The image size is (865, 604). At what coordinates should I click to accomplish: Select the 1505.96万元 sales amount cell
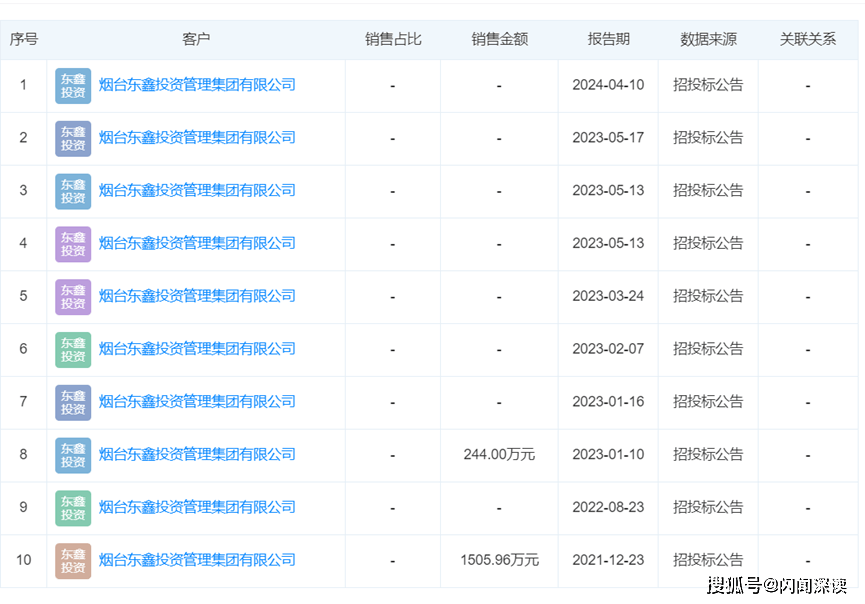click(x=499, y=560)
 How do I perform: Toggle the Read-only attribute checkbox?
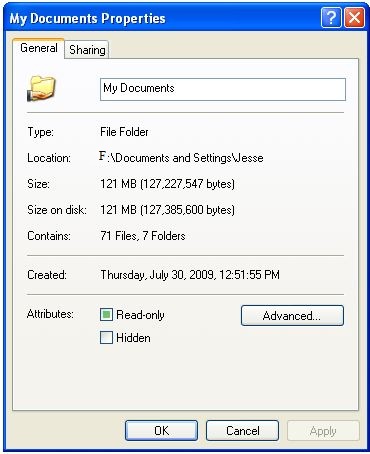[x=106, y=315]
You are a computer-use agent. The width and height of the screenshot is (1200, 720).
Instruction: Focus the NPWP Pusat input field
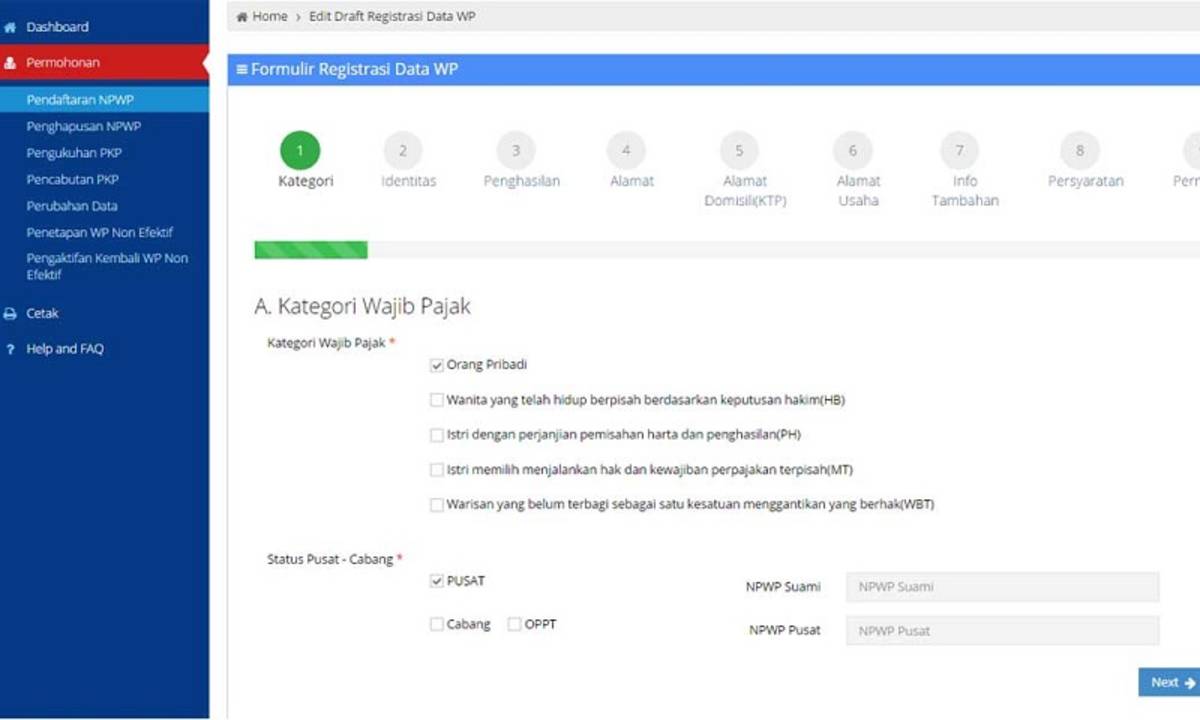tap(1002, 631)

■ ■ ■

Required task :: Render the data from the line containing "How do I perform: Toggle" through the end of the data, both included, as a JSON list of strings with one string per line. Skip blank lines and leave out the pictures.

Full solution ::
[
  " How do I perform: Toggle the Read-only attribute checkbox?",
  "[x=106, y=315]",
  "You are a computer-use agent. The width and height of the screenshot is (1200, 720).",
  "Instruction: Focus the NPWP Pusat input field",
  "tap(1002, 631)"
]